How to complete this task
Nothing in the listing may be skipped; transcribe all of it as written.

Data to process

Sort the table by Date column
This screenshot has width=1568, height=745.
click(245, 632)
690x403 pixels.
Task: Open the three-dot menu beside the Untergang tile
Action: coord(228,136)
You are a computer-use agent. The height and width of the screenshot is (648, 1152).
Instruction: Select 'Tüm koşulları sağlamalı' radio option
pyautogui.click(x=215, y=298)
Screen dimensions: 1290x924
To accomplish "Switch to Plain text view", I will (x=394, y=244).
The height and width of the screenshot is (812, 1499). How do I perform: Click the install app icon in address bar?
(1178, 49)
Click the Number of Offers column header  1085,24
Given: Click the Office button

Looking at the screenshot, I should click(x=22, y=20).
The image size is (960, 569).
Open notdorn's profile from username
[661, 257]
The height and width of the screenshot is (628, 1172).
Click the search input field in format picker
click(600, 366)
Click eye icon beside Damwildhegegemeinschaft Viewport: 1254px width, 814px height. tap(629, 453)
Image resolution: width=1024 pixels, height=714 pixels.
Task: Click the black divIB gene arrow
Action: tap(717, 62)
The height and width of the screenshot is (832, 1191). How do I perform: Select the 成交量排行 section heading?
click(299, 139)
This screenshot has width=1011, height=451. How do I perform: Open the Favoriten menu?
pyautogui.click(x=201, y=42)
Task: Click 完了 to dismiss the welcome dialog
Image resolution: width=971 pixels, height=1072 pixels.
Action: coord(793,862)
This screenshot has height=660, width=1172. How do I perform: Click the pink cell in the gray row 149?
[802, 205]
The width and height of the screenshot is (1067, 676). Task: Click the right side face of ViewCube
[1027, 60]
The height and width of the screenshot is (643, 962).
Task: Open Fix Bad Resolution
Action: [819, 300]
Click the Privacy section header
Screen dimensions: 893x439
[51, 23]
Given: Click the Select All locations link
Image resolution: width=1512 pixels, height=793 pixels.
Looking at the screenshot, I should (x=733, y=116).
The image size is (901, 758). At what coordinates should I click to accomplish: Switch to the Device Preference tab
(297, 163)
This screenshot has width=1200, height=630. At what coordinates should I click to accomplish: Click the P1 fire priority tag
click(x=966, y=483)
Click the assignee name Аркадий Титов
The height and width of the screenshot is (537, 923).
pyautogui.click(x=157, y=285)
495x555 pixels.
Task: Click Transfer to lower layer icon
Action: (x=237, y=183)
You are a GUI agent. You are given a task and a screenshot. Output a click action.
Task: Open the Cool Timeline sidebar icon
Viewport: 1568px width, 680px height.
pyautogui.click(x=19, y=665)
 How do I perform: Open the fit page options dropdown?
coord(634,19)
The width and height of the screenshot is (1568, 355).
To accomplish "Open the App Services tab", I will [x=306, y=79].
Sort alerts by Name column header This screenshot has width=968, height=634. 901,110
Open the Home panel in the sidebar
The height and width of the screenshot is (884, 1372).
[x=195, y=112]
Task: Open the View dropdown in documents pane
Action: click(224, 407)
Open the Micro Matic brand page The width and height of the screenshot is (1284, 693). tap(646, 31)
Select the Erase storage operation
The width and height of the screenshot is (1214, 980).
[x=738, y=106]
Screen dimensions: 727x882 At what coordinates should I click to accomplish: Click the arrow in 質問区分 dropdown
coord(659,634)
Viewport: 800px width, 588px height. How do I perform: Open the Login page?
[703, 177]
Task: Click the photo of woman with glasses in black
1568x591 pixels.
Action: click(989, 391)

Exercise solution
Sort the table by Date column
This screenshot has width=1568, height=745.
click(245, 632)
690x403 pixels.
Task: Open the three-dot menu beside the Untergang tile
Action: coord(228,136)
You are a computer-use agent. The height and width of the screenshot is (648, 1152).
Instruction: Select 'Tüm koşulları sağlamalı' radio option
pyautogui.click(x=215, y=298)
Screen dimensions: 1290x924
To accomplish "Switch to Plain text view", I will (x=394, y=244).
The height and width of the screenshot is (812, 1499). How do I perform: Click the install app icon in address bar?
(1178, 49)
Click the Number of Offers column header  1085,24
Given: Click the Office button

Looking at the screenshot, I should click(x=22, y=20).
The image size is (960, 569).
Open notdorn's profile from username
[661, 257]
The height and width of the screenshot is (628, 1172).
Click the search input field in format picker
click(600, 366)
Click eye icon beside Damwildhegegemeinschaft Viewport: 1254px width, 814px height. tap(629, 453)
Image resolution: width=1024 pixels, height=714 pixels.
Task: Click the black divIB gene arrow
Action: tap(717, 62)
The height and width of the screenshot is (832, 1191). How do I perform: Select the 成交量排行 section heading?
click(299, 139)
This screenshot has width=1011, height=451. How do I perform: Open the Favoriten menu?
pyautogui.click(x=201, y=42)
Task: Click 完了 to dismiss the welcome dialog
Image resolution: width=971 pixels, height=1072 pixels.
Action: coord(793,862)
This screenshot has height=660, width=1172. How do I perform: Click the pink cell in the gray row 149?
[802, 205]
The width and height of the screenshot is (1067, 676). Task: Click the right side face of ViewCube
[1027, 60]
The height and width of the screenshot is (643, 962).
Task: Open Fix Bad Resolution
Action: [819, 300]
Click the Privacy section header
Screen dimensions: 893x439
[51, 23]
Given: Click the Select All locations link
Image resolution: width=1512 pixels, height=793 pixels.
Looking at the screenshot, I should (x=733, y=116).
The image size is (901, 758). At what coordinates should I click to accomplish: Switch to the Device Preference tab
(297, 163)
This screenshot has width=1200, height=630. At what coordinates should I click to accomplish: Click the P1 fire priority tag
click(x=966, y=483)
Click the assignee name Аркадий Титов
The height and width of the screenshot is (537, 923).
pyautogui.click(x=157, y=285)
495x555 pixels.
Task: Click Transfer to lower layer icon
Action: (x=237, y=183)
You are a GUI agent. You are given a task and a screenshot. Output a click action.
Task: Open the Cool Timeline sidebar icon
Viewport: 1568px width, 680px height.
pyautogui.click(x=19, y=665)
 How do I perform: Open the fit page options dropdown?
coord(634,19)
The width and height of the screenshot is (1568, 355).
To accomplish "Open the App Services tab", I will [x=306, y=79].
Sort alerts by Name column header This screenshot has width=968, height=634. 901,110
Open the Home panel in the sidebar
The height and width of the screenshot is (884, 1372).
[x=195, y=112]
Task: Open the View dropdown in documents pane
Action: click(224, 407)
Open the Micro Matic brand page The width and height of the screenshot is (1284, 693). tap(646, 31)
Select the Erase storage operation
The width and height of the screenshot is (1214, 980).
[x=738, y=106]
Screen dimensions: 727x882 At what coordinates should I click to accomplish: Click the arrow in 質問区分 dropdown
coord(659,634)
Viewport: 800px width, 588px height. How do I perform: Open the Login page?
[703, 177]
Task: Click the photo of woman with glasses in black
1568x591 pixels.
Action: click(989, 391)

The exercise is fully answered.